Final answer:
The rotation rule (x, y) → (y, -x) swaps the x-coordinate with the y-coordinate and negates the new x-coordinate, resulting in a rotated triangle.
Step-by-step explanation:
The rule (x, y) → (y, -x) represents a rotation of a triangle in the coordinate plane. This rule swaps the x-coordinate with the y-coordinate and negates the new x-coordinate. For example, if we have a triangle with vertices A(1, 2), B(3, 4), and C(5, 6), applying the rule would give us A'(2, -1), B'(4, -3), and C'(6, -5).
The rotation rule (x, y) → (y, -x) signifies a 90-degree counterclockwise rotation of a point on a coordinate plane, which if applied to a triangle, rotates the entire triangle by the same angle while maintaining its properties.

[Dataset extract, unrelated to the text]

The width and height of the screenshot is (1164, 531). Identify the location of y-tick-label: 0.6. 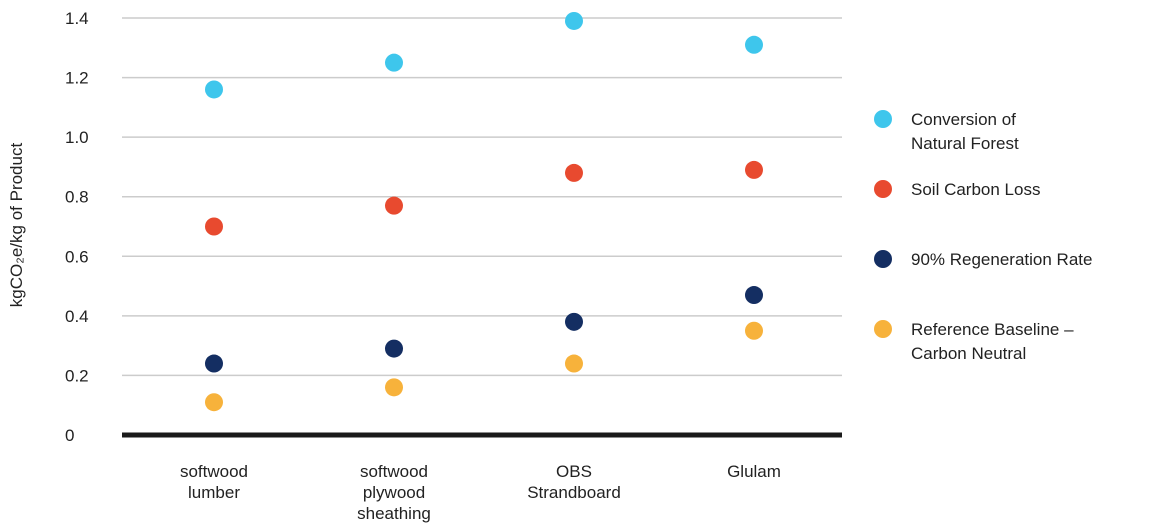
(77, 256).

The rotation rule (x, y) → (y, -x) describes a 90-degree rotation of a point around the origin in the counterclockwise direction on the coordinate plane. For example, if we have a vector or a point (x, y) on a coordinate system, after applying this rule, the new position of the point would be (y, -x). This means that if the point was part of the vertices of a triangle, the entire triangle would undergo a rotation of 90 degrees counterclockwise. When we think of a triangle, we must envision a three-sided figure lying on a plane with three angles adding up to 180 degrees. The rotation would maintain this definition, merely altering the orientation of the triangle.